By Libya Herald reporters.
Tunis, 14 November 2017:
The EU’s support for Libyan Coastguard anti-migrant patrols is “inhuman”, the UN High Commissioner for Human Rights, Zeid Ra’ad al Hussein said today.
“We cannot be a silent witness to modern day slavery, rape and other sexual violence and unlawful killings in the name of managing migration and preventing desperate and traumatised people from reaching Europe’s shores,” said Zeid.
At the start of this month human rights monitors visited four migrant detention camps in Tripoli. They were “shocked by what they witnessed: thousands of emaciated and traumatised men, women and children piled on top of one another, locked up in hangars with no access to the most basic necessities, and stripped of their human dignity said the UN organisation”.
According to the Office of the High Commissoner for Human Rights (OHCHR), detainees at the centres said they are often beaten or prodded with electric sticks if they ask for food and medicine. “There are no functioning toilets in the hangar-like facilities and the detainees find it difficult to survive the smell of urine and faeces.” Rape and other sexual violence, it said, appeared commonplace.
This September the UN recorded 7,000 migrants being held in camps.
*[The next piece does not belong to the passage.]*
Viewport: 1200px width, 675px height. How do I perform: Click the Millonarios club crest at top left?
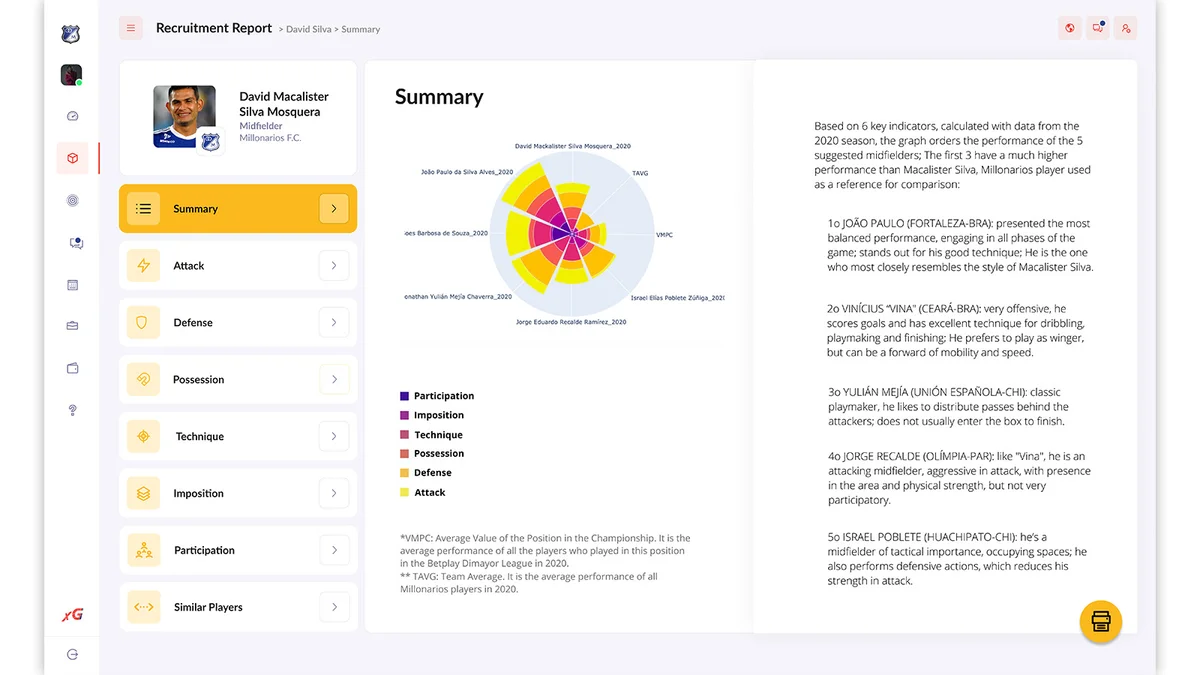[x=70, y=33]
As a result of the EU-backed clampdown, during which thousands of migrants were captured in the major trafficking hub of Sabratha, the figure has jumped to nearly 20,000.
The OHCHR noted: “The European Union is providing assistance to the Libyan Coast Guard to intercept migrant boats in the Mediterranean. This includes in international waters, despite concerns raised by rights groups that this would condemn more migrants to arbitrary and indefinite detention and expose them to forced labour or extortion”.
Zeid has urged the Libyan authorities to stamp out human rights violations at centres under their control. He has also called the international community “not to turn a blind eye to the unimaginable horrors endured by migrants in Libya”.
Zeid’s intervention comes in the wake of a CNN broadcast in which reporter Nima Elbagir and her cameraman last month secretly filmed a slave market at an unnamed town outside Tripoli at which black migrants were sold as labourers for up to LD800.